-------- Excerpted passage --------

Western blot analysis was performed as routinely described. Brain tissues (~100 mg) were homogenized on ice in lysis buffer [RIPA Buffer (Sigma, S. Louis, MO)] containing protease inhibitor cocktail (Complete Mini, Roche). Homogenates were centrifuged at 14 K rpm for 30 min at 4 °C in a benchtop centrifuge. The supernatant, representing total protein lysate, was collected, and protein concentration was determined by Lowry protein assay (DC, BioRad, Hercules, CA) using bovine serum albumin (BSA) as a protein standard. Protein lysates were mixed with loading buffer and reducing agent (both from Life Technologies, Carlsbad, CA) and heated at 99 °C for 5 min. The lysates were then loaded on 4–20% Tris-Glycine gels (Life Technologies, Carlsbad, CA) and after gel electrophoresis transferred onto PVDF membranes. The membranes were blocked with 5% BSA in Tris buffered saline with 0.1% Tween 20 (TBST), and incubated with primary antibody overnight at 4 °C. Actin was used as loading control while ACTA2, also known as alpha-smooth muscle actin (in this paper reported as SMA), was used for quantitative analysis normalization for tight junction (TJ) proteins. The membranes were washed three times with TBST and incubated with secondary antibody (diluted 1:5000 in 5% BSA-TBST) for 1 h at room temperature. Western blot signal was visualized using a LI-COR Odyssey infrared scan (LI-COR Biosciences, Lincoln, NE). Results were quantified with the ImageJ 1.47 software (NIH). The protein levels were normalized as ratio to actin or SMA, as internal controls. Data represent the average of a minimum of two independent experiments.

Antibodies

Mouse anti-claudin-5 (cat # 35–2500; 1:500) antibody was purchased from Life Technologies, (Carlsbad, CA). Mouse anti-actin protein antibody (cat # 82353; 1:2000) was purchased from Thermo Fisher Scientific (Waltham, MA). Rabbit anti-claudin-12 (cat # NBP1-87450; 1:500) was purchased from Novus Biologicals (Littleton, CO). Rabbit anti-alpha-smooth muscle actin (SMA) antibody (#Ab5694; 1:1000) was purchased from Abcam (Cambridge, MA). LI-COR IRDye800 anti-rabbit (LI-COR Biosciences, Lincoln, NE; cat # 92632211) and Alexa Fluor 680 goat anti-mouse (Thermo Fisher Scientific, Waltham, MA; cat # A21057) were used as secondary antibodies in WB analysis.

Statistics

Data were analyzed by using the GraphPad (San Diego, CA) software. Comparisons among groups were made by the one-way ANOVA (Kruskal–Wallis H test; Dunn’s test for multiple comparisons). Differences between two groups were calculated by the unpaired t test (Mann–Whitney). All data with p < 0.05 were considered significant.

--------

List of tasks:
**A)** Decide whether each statement below agrees with the Western blot methods passage, and answer yes or no for each, quoting the deciding words of the passage. (i) Homogenates were centrifuged for 30 minutes at 4 °C. (ii) Membranes were incubated with the secondary antibody overnight at 4 °C. (iii) The rabbit anti-claudin-12 antibody was purchased from Abcam.
**B)** Extend the Western blot methods passage, picking up after its final sentence on statistical significance.

-------- Data shown --------

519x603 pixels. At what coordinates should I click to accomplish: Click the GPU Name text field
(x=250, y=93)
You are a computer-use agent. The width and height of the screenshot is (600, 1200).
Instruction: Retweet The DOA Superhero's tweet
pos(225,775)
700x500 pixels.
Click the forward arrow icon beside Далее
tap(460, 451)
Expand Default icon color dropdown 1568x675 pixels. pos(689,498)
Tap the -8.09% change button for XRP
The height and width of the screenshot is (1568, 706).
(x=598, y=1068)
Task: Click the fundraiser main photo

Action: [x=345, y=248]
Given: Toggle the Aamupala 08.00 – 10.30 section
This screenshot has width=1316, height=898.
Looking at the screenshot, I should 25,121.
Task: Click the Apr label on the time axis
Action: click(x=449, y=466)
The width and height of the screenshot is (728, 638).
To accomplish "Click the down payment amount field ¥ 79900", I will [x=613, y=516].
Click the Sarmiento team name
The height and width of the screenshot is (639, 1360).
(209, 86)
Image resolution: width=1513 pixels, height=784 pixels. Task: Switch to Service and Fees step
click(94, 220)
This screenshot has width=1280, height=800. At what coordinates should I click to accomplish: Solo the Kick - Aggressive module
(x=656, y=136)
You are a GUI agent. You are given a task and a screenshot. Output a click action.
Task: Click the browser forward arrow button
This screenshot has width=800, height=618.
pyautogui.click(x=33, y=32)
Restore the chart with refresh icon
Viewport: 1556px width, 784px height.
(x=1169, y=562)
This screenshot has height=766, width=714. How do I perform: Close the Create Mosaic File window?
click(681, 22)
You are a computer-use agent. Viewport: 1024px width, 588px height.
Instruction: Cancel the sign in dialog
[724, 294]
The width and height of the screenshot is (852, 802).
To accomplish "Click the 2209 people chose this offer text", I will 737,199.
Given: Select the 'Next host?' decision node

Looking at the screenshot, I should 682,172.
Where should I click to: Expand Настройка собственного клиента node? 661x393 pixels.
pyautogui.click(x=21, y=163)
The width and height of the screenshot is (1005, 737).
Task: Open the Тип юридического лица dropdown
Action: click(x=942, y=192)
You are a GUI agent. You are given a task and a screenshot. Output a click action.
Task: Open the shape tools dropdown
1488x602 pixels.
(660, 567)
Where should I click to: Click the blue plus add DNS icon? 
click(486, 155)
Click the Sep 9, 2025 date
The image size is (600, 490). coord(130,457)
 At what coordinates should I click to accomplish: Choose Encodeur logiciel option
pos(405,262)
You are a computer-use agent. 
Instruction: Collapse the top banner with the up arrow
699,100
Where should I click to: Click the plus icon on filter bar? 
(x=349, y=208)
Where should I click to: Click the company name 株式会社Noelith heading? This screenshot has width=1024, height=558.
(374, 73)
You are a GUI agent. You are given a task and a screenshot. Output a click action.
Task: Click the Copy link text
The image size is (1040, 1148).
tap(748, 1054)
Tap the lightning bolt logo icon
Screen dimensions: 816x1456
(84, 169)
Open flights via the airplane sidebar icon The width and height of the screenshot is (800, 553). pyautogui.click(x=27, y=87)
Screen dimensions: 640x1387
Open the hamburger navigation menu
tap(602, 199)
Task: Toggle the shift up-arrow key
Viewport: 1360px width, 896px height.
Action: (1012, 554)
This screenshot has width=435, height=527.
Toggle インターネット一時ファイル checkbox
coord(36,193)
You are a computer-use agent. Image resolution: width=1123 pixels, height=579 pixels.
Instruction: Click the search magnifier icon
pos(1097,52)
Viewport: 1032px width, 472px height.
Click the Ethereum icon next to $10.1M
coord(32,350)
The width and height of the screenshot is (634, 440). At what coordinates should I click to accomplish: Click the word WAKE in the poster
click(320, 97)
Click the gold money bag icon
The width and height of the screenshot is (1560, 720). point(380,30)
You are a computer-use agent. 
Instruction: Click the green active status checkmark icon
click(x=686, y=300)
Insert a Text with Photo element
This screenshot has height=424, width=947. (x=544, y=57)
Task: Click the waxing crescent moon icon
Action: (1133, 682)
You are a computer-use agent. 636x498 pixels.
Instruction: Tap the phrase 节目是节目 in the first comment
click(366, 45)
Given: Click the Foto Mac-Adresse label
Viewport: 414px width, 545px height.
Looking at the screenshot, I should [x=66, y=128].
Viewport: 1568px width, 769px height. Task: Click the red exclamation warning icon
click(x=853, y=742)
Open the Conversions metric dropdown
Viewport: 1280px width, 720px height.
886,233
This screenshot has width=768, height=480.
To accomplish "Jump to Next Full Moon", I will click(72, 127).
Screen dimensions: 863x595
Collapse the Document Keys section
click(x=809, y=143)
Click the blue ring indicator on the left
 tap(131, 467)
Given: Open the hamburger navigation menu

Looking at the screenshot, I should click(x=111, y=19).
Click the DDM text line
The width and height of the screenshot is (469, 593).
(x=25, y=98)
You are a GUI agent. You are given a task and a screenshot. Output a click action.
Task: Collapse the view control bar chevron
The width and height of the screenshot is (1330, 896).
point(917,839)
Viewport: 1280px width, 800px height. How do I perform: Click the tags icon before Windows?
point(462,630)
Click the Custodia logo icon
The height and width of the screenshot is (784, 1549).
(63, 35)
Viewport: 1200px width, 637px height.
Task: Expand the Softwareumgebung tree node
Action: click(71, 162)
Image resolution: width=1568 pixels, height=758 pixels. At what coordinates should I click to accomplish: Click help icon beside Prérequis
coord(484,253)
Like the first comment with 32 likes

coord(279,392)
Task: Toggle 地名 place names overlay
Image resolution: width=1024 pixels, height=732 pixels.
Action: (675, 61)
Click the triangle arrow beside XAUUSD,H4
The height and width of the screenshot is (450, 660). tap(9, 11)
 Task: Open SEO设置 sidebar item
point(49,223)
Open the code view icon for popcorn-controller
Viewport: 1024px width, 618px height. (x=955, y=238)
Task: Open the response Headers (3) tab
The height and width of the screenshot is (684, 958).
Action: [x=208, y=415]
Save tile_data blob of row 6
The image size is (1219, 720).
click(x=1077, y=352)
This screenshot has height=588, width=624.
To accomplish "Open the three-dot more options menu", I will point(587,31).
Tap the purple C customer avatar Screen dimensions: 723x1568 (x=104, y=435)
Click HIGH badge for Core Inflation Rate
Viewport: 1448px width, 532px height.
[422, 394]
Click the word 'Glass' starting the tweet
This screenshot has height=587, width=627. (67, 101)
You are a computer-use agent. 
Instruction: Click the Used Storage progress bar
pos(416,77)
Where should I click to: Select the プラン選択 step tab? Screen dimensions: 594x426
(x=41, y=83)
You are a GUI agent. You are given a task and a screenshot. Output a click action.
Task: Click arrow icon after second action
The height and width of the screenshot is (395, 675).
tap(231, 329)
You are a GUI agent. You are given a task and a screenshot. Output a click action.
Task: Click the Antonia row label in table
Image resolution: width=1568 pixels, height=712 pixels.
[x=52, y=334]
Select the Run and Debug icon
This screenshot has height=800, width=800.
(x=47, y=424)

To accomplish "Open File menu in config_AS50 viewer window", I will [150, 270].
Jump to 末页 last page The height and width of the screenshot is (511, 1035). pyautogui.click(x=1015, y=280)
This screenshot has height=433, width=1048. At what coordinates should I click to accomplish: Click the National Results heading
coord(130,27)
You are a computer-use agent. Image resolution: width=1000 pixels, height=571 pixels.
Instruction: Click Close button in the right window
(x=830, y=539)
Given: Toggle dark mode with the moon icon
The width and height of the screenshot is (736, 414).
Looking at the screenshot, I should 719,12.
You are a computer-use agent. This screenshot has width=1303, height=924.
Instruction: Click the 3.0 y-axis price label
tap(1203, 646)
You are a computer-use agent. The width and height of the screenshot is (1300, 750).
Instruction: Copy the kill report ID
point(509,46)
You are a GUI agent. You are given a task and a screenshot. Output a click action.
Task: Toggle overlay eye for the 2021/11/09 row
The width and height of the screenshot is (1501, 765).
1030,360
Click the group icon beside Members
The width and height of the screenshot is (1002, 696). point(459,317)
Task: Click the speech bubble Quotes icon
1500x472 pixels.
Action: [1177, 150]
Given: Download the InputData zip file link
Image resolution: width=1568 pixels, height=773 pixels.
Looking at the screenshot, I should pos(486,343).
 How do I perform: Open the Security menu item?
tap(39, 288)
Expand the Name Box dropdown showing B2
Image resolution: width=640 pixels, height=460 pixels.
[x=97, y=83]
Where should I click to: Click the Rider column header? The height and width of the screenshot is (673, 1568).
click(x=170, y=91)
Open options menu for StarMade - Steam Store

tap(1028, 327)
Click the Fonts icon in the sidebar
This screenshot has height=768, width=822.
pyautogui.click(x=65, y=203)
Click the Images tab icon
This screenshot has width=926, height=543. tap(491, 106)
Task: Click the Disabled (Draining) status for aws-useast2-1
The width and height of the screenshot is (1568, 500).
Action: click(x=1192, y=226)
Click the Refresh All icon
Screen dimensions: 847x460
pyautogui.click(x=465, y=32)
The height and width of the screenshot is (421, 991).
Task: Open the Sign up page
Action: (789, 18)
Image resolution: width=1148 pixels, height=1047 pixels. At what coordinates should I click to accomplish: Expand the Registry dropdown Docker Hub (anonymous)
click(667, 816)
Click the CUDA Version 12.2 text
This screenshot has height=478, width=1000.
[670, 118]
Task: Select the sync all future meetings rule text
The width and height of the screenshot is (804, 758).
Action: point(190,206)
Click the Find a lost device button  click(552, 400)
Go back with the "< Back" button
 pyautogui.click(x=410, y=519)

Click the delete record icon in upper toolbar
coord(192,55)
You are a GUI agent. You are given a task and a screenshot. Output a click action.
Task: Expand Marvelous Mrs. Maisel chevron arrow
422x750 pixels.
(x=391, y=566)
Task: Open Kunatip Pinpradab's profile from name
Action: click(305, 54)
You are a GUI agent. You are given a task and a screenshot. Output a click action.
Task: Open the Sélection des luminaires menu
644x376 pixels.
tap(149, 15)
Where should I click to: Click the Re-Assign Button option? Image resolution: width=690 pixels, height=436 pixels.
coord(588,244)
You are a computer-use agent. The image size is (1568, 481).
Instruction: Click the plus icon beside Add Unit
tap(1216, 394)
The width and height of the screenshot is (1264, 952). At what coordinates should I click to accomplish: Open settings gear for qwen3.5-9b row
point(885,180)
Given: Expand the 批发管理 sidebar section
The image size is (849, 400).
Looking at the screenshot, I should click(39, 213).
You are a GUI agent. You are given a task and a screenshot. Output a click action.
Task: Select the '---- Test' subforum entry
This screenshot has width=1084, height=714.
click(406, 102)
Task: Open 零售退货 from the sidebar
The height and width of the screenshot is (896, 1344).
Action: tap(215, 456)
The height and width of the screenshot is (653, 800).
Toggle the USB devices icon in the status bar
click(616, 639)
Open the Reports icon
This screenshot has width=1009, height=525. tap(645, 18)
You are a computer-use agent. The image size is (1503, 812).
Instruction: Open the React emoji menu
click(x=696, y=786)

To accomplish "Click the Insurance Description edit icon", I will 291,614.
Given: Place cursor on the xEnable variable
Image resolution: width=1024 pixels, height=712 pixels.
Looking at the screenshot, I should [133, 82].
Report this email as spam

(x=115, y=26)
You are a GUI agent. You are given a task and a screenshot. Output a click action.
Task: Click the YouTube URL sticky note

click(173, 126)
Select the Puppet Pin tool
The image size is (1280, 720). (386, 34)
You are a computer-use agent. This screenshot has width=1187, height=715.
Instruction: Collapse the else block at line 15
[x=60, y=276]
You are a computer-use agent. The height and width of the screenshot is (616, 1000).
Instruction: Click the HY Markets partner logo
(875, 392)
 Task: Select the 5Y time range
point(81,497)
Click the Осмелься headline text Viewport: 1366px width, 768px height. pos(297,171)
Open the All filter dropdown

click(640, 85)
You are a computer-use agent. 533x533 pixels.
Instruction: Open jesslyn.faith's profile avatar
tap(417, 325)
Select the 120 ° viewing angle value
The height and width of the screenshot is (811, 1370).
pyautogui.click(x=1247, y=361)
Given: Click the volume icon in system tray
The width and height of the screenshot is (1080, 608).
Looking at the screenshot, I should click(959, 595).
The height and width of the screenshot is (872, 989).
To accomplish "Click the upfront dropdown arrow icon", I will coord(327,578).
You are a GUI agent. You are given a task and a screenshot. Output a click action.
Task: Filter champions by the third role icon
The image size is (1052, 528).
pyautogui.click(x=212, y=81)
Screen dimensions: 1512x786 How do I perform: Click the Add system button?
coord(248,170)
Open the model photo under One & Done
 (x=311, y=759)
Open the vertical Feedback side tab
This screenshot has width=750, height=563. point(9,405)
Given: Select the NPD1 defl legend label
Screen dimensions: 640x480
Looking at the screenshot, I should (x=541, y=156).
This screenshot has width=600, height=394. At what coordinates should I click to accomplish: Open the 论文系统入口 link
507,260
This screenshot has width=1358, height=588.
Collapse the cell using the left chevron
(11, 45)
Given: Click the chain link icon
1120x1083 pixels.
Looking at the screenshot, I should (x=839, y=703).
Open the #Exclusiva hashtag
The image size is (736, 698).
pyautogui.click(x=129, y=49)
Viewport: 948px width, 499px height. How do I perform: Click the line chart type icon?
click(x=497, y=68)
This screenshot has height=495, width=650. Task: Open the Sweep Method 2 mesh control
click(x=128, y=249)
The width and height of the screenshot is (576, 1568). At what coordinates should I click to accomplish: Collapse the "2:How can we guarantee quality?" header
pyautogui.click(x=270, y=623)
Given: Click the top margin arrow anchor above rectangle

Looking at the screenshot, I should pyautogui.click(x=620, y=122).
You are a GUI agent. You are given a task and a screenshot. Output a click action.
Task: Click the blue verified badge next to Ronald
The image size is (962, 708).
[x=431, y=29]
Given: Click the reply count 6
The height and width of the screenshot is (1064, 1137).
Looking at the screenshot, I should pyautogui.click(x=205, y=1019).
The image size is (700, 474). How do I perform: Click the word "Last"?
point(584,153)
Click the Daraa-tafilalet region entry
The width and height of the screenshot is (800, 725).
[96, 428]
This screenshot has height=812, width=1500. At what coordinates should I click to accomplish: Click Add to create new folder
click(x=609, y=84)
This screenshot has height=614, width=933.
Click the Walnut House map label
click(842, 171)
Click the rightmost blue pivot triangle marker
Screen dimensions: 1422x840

--------

Your written answers:
**A)**
(i) Yes: "Homogenates were centrifuged at 14 K rpm for 30 min at 4 °C in a benchtop centrifuge."
(ii) No: "incubated with secondary antibody (diluted 1:5000 in 5% BSA-TBST) for 1 h at room temperature."
(iii) No: "Rabbit anti-claudin-12 (cat # NBP1-87450; 1:500) was purchased from Novus Biologicals (Littleton, CO)."

**B)**
Results

Subjects

A total of 33 brain sections from the three subject groups were studied. No drug abuse or gunshot wounds were reported for ASD subjects. Two of the ASD individuals were on therapy with one antipsychotic and/or antidepressant. Those ASD cases whose cause of death was drowning were not considered for the brain study to eliminate the damaging effects on brain and vasculature caused by hypoxia/anoxia [60, 61]. Of the ten SCZ individuals, no medical records were available. The only existing information was collected at autopsy: the postmortem toxicological analysis showed that three had used antipsychotics and/or antidepressants, one had used cocaine and one had ingested alcohol prior to death. Similar to ASD patients, no gunshot wounds at the head region were reported for SCZ subjects. The control cases had no known neurological disorder or known neuropathology. Three HC out of 15 had a history of drugs and/or alcohol abuse. Biopsies from the second portion of the duodenum were collected from the ASD (n = 12) and control (n = 8) patients with gastrointestinal symptoms. The available clinical characteristics of the analyzed subjects, together with demographic data are summarized in Table 2.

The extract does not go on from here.